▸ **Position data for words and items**
○ ○ ○ ○ ○ ○ ○

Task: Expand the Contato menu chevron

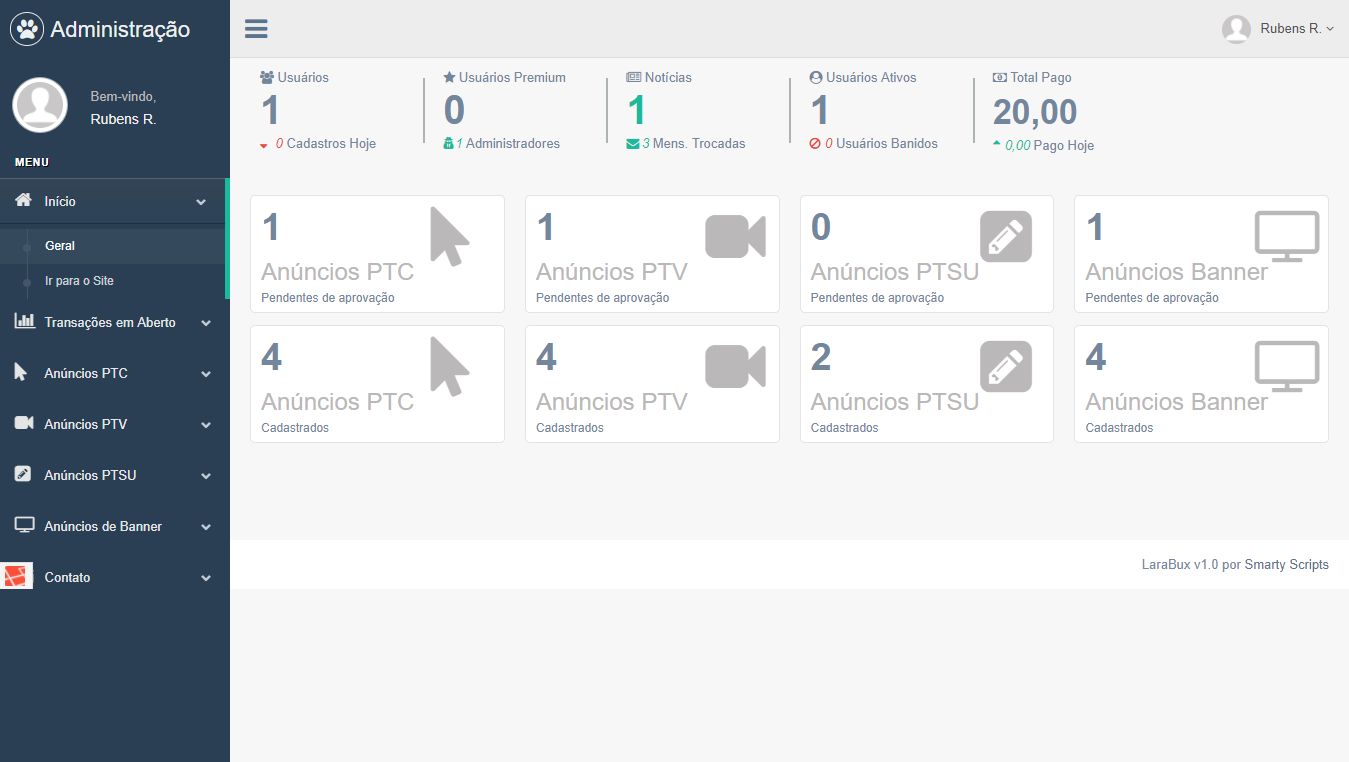Action: tap(205, 578)
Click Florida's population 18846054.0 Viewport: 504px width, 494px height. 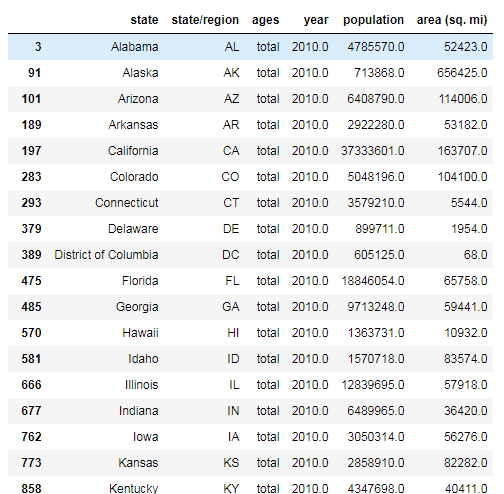pos(373,281)

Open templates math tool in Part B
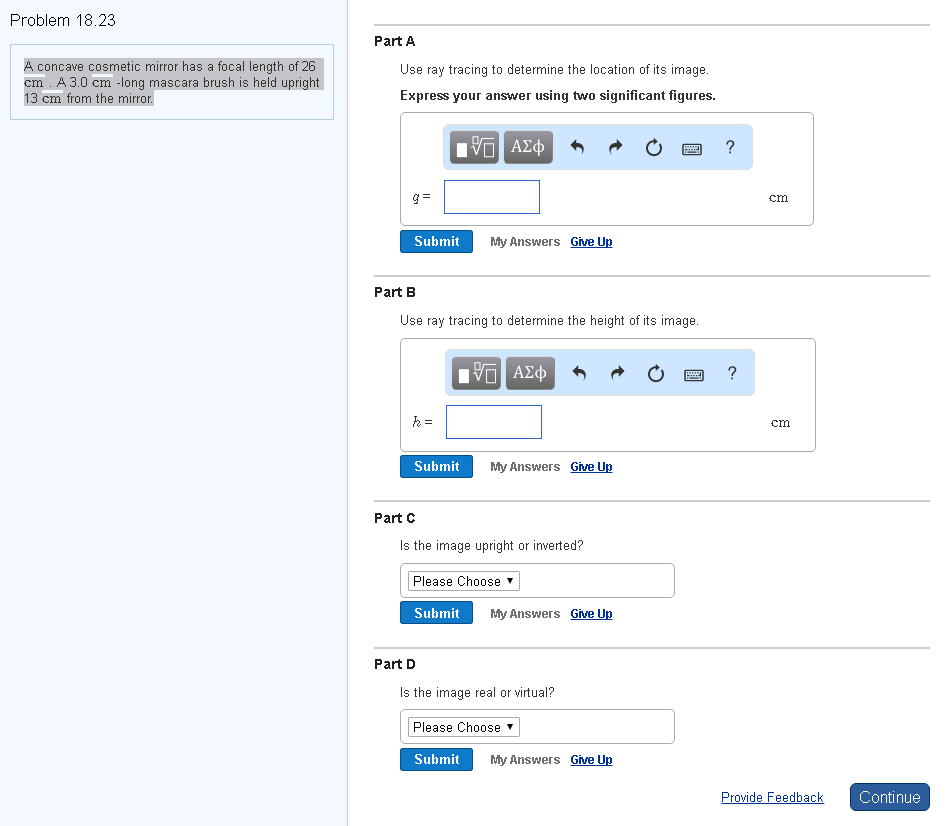tap(477, 374)
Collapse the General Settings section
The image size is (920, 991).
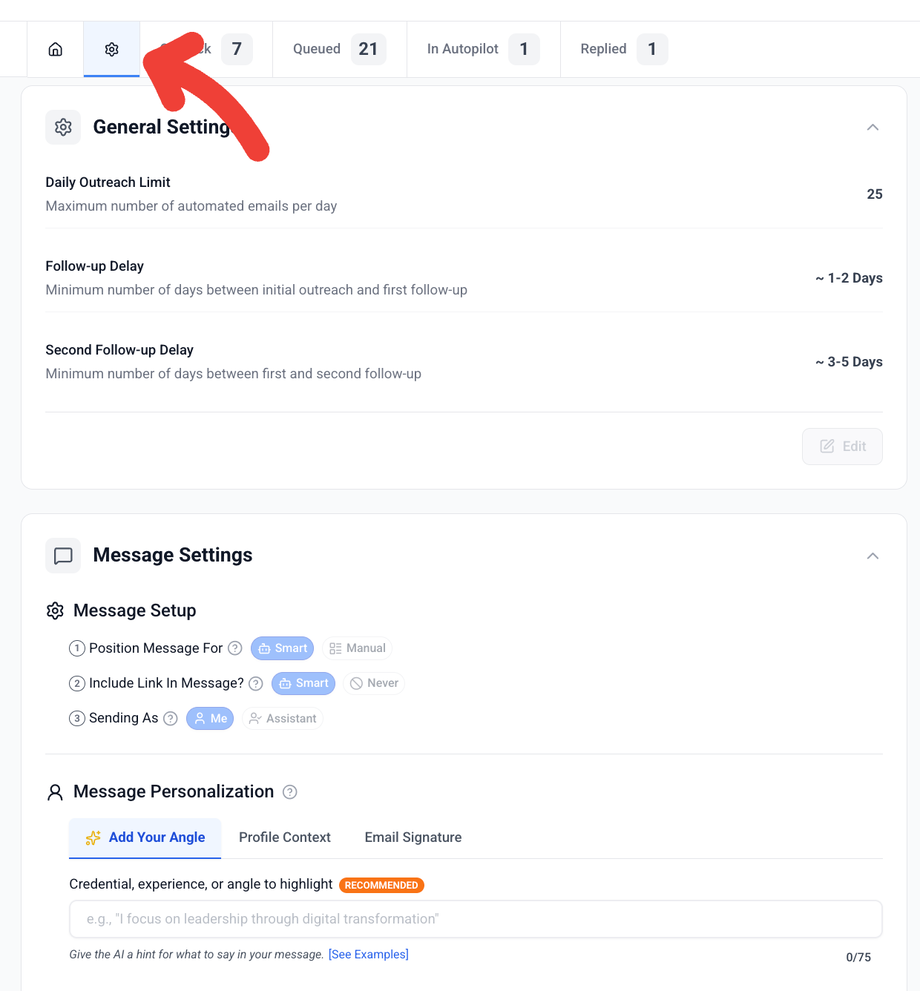click(872, 128)
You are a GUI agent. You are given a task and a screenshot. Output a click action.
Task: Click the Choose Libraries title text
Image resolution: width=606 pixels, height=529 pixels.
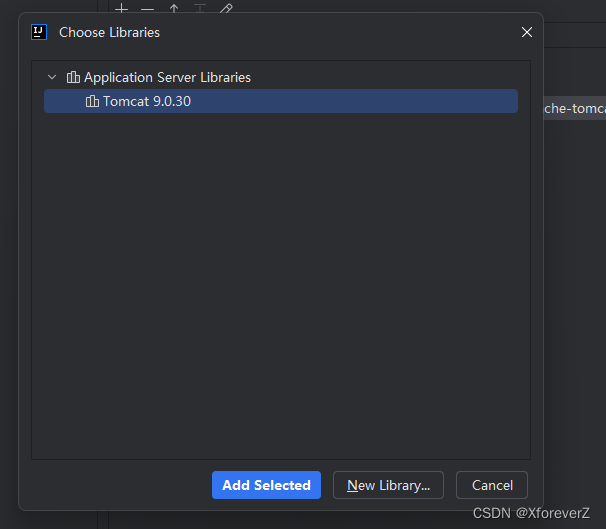pyautogui.click(x=109, y=32)
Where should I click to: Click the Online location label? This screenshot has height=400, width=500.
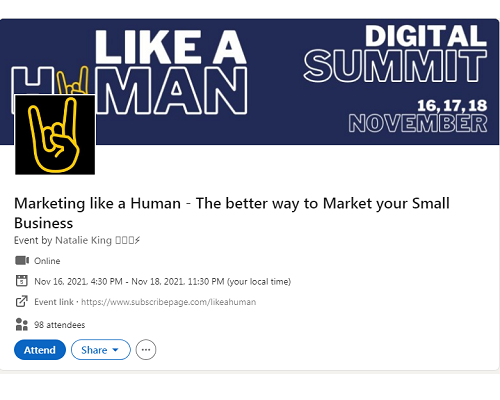coord(47,261)
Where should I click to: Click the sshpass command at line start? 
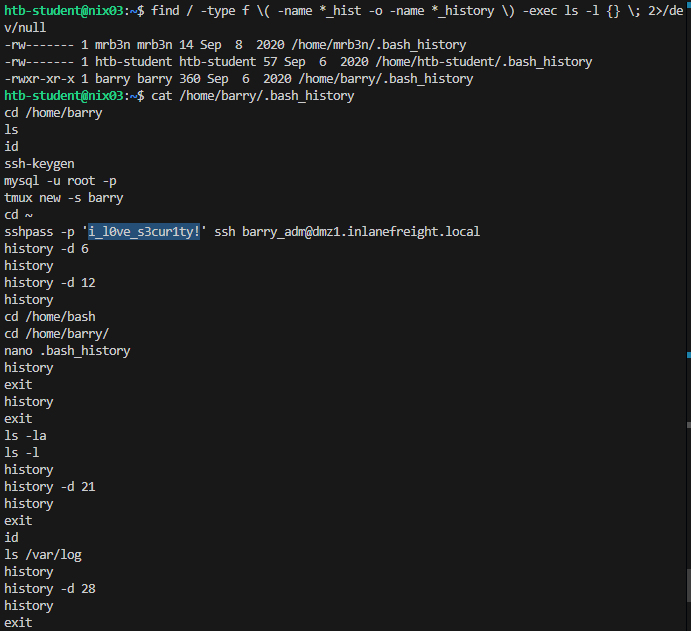29,232
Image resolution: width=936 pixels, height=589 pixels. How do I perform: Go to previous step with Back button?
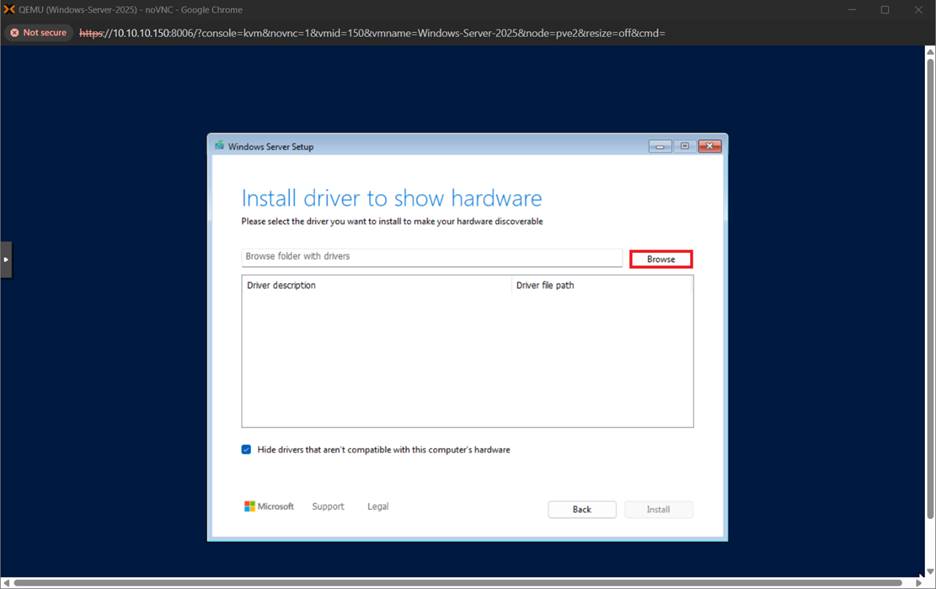click(x=582, y=510)
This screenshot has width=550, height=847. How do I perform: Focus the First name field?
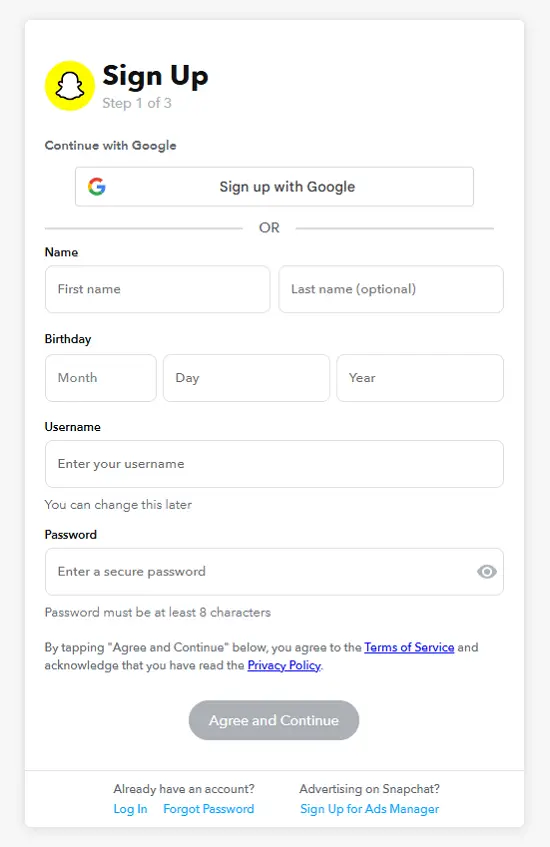[x=158, y=289]
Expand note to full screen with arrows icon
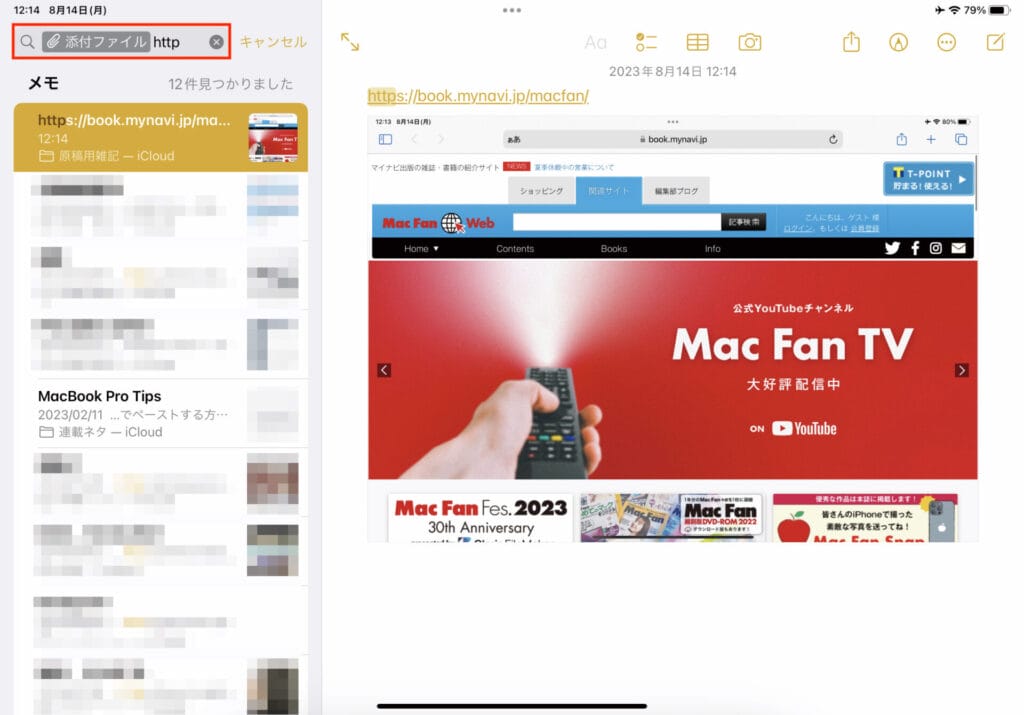Viewport: 1024px width, 715px height. (x=350, y=42)
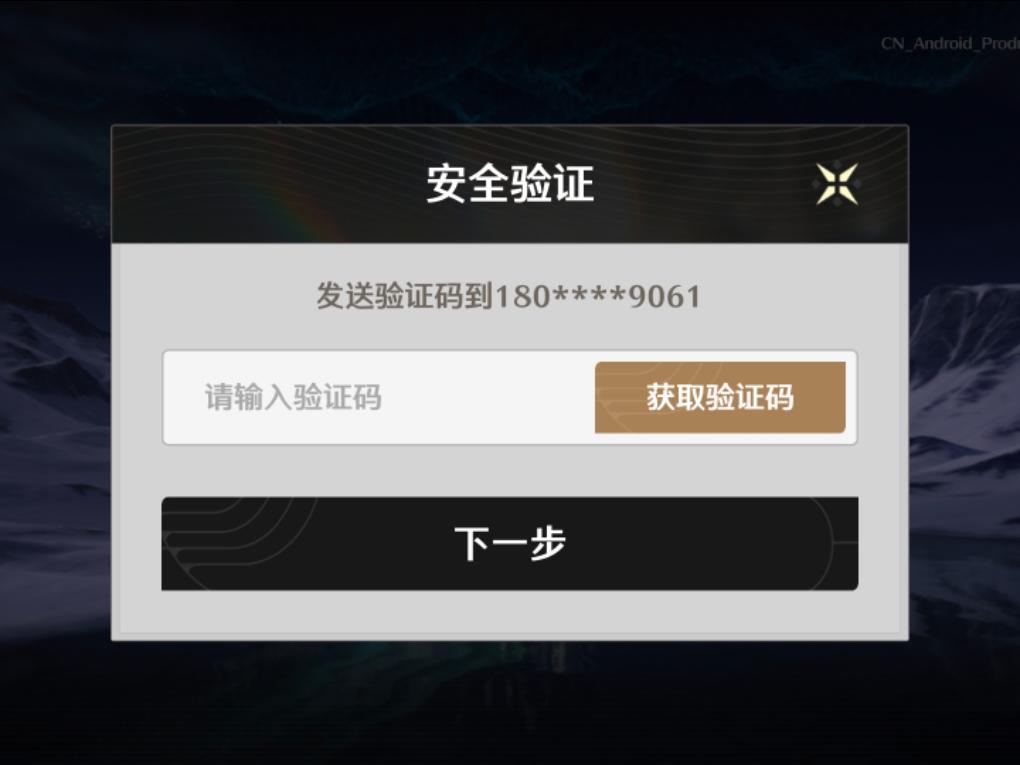This screenshot has width=1020, height=765.
Task: Click the 发送验证码到 label text
Action: [x=405, y=297]
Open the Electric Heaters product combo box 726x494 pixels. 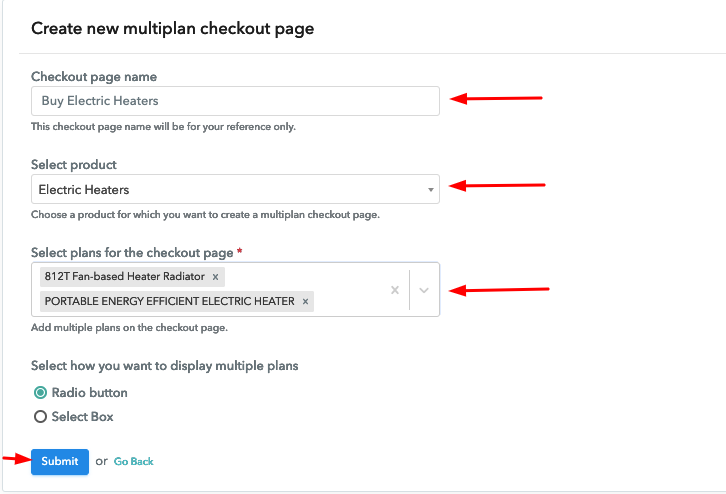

○ ○ ○ ○ ○ ○ ○

▸ **PROBLEM DETAILS**
Convert the lines of the listing, from the line with "This screenshot has width=550, height=847." through the end of the listing, into a JSON list of strings, one string per line, with blank lines and the pictures left out.

▸ **COMPLETE OUTPUT**
[
  "This screenshot has width=550, height=847. How do I perform: Focus the First name field?",
  "[x=158, y=289]",
  "Expand note to full screen with arrows icon",
  "Viewport: 1024px width, 715px height. (x=350, y=42)",
  "This screenshot has width=1020, height=765.",
  "Task: Click the 发送验证码到 label text",
  "Action: [x=405, y=297]",
  "Open the Electric Heaters product combo box 726x494 pixels. "
]